Mobile considerations

  • Streamline navigation—Give preference to the service categories and service that are accessed frequently. Adjust the navigation for scrolling.  
  • Service description—Make service descriptions clear and concise to convey key information about the service to the user.
  • Images—Use icons that are intuitive and easily recognizable. Use scalable icons and compressed images, which load faster. Use color to make images stand out and contrast to make sure that the images are visible. Make sure you optimize image size without losing quality. 
  • Minimize scrolling—Present important information upfront and use expandable sections for user input or pre-populated options. Use menus that show a list of headers that can be used to hide or show content.
  • Performance optimization—Reduce page load times by using appropriately sized icons, in terms of both resolution and size. 

Service visibility to users

  • Target content to different audiences. Use entitlements to permit users to access services. Reduce the noise and let users find relevant services or items quickly.
  • Use virtual marketplaces or people groups to entitle end users to view and request published services. People groups permit you to target content based on their foundation attributes. To learn more, see Entitling-end-users-to-services-bundles-and-banners.
  • If you use virtual marketplaces, and if you enable the full catalog view, all users can view and request all services and bundles in the catalog (unless the items are included in the restricted entitlements list). 
  • Assign studio pages to people groups by using the Entitlement action, making entire pages available to the selected groups. For example, you can create a page for hiring managers and make the page visible to only those users who have the hiring manager role. For more information, see Making-studio-pages-available-to-end-users.
  • Make sure a user is not assigned to conflicting permission groups in BMC Helix Digital Workplace Catalog . A user may belong to more than one group and the permissions of these groups might conflict. For example, a user is a member of two groups where one group has access to a service while the other group does not have access to a service. 

Streamline checkout

Keep questionnaires precise. When creating questionnaires, remember the amount of information users need to fulfill a request. For more information, see Adding-service-questionnaires-best-practices.  

Service automation

Reduce manual tasks and free up your service desk employees to handle requests that need their expertise. Automate frequently requested tasks such as password resets, software installation, add or remove users from the Active Directory, and so on. For information about service automation, see Automating-service-requests

Reports, user experience, and feedback

The enterprise service store generates data and analytics on service usage, user feedback, and performance metrics. Use the insights to see failures and troubleshoot process issues. Create surveys to get feeback from your users periodically to keep your services relevant and updated. For more information about creating surveys, see Setting-up-surveys.

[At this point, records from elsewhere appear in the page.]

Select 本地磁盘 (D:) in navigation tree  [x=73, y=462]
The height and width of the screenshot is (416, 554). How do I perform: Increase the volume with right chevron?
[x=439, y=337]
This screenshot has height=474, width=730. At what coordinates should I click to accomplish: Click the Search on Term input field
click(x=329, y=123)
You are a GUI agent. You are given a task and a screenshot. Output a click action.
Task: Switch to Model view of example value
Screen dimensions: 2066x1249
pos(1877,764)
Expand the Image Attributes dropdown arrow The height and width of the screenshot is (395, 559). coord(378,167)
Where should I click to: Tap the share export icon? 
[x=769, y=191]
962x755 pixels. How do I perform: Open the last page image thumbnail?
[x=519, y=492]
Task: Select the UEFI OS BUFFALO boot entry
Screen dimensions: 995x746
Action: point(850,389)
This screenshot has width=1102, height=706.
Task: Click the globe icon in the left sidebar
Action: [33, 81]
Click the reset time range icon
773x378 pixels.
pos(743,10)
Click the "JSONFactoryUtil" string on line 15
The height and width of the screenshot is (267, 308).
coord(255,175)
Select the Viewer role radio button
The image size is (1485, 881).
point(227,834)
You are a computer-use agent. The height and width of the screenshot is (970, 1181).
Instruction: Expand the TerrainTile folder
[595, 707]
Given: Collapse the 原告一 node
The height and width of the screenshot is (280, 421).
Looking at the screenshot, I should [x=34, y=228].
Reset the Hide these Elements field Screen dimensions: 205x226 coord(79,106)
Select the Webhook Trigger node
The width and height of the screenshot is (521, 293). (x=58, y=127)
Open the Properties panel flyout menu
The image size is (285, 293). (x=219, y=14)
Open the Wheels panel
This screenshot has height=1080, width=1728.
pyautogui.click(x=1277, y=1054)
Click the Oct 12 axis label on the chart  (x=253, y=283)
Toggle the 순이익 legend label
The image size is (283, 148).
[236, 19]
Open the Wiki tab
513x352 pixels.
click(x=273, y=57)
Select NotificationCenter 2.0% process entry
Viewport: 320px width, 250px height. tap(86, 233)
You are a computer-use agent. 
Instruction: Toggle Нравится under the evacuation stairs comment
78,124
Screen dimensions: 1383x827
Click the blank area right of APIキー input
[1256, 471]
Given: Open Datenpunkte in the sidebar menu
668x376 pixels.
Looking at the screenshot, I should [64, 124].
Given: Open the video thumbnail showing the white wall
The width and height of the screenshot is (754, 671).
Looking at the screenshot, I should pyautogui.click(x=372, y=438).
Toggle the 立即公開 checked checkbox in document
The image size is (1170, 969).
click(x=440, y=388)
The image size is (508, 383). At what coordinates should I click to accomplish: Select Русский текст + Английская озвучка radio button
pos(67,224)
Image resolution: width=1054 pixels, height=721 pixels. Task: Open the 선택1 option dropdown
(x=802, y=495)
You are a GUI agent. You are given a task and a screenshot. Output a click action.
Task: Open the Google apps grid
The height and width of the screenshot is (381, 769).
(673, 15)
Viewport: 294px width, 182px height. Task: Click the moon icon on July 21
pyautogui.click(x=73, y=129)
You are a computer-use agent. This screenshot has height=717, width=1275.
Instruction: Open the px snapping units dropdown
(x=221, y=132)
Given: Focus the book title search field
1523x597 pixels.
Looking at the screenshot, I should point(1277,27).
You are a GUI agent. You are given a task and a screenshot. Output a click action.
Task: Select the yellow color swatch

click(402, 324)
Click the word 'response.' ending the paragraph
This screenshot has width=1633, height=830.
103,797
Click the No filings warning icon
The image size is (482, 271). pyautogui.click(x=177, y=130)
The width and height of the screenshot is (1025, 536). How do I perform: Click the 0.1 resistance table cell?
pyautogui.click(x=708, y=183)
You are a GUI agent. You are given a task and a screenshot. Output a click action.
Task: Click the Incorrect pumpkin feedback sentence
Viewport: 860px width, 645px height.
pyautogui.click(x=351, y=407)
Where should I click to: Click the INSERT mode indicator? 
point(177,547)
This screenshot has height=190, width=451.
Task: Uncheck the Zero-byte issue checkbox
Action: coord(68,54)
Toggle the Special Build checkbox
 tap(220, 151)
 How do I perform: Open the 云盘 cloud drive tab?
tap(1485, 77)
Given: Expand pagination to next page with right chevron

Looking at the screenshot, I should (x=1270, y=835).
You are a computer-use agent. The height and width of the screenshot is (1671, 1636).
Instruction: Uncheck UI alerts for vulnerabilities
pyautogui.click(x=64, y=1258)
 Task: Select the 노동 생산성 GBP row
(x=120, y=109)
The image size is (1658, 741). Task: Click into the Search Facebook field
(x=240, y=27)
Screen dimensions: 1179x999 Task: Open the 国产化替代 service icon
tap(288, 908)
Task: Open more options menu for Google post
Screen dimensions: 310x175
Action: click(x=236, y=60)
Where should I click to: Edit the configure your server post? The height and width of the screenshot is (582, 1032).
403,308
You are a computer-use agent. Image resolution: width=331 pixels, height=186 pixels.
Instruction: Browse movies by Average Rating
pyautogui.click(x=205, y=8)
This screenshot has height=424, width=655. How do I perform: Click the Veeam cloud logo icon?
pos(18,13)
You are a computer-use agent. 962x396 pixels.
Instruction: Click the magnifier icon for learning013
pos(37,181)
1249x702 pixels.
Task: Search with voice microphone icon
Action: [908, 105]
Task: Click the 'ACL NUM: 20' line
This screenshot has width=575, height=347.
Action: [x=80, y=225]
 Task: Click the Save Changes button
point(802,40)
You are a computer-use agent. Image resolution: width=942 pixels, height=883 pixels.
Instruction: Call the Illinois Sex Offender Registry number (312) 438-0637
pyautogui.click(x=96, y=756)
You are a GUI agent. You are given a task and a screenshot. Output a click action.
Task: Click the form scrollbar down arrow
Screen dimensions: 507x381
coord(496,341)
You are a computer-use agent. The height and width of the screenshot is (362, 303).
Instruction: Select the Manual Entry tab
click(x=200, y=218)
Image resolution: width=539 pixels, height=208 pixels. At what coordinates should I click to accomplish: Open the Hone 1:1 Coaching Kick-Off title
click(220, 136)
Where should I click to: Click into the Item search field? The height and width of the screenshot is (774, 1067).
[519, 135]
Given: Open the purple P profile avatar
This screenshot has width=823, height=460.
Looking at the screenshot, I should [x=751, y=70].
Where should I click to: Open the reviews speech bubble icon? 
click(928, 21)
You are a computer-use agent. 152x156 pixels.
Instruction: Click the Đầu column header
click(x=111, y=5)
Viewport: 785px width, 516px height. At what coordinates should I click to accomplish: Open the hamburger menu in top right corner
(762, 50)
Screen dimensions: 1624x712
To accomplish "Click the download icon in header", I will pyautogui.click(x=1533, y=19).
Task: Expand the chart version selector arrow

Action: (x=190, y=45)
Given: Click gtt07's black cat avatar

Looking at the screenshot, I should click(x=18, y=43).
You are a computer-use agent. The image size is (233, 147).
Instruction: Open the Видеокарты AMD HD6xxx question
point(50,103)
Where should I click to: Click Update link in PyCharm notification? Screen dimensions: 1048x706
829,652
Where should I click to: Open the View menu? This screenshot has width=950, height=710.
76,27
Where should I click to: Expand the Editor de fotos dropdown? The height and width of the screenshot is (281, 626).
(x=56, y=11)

Process to maintain your service catalog

The following graphic shows the process to maintain your service catalog:

Catalog_update_process.png 

The following table provides the sequence of steps to update and maintain your service catalog:

Step

Name

Action

1

Develop feedback mechanisms

Collect inputs from users through surveys, ratings, and direct communication.

2

Review catalogs regularly 

Periodically review the catalog's content, descriptions, and structure with stakeholders.

3

Conduct usability studies

Regularly seek user feedback and conduct usability studies. Prioritize user needs in improvements.

4

Use an agile approach for updates 

Begin with simpler services and iterate using an Agile approach.

5

Develop a backlog

Prioritize services considering volume, impact, cost savings, and complexity.

6

Update the backlog

Continuously add services to the catalog to match evolving business needs.

7

Collaborate with stakeholders

Engage various stakeholders in the design and development process.

8

Follow through

Establish a regular review and improvement schedule with measurable goals.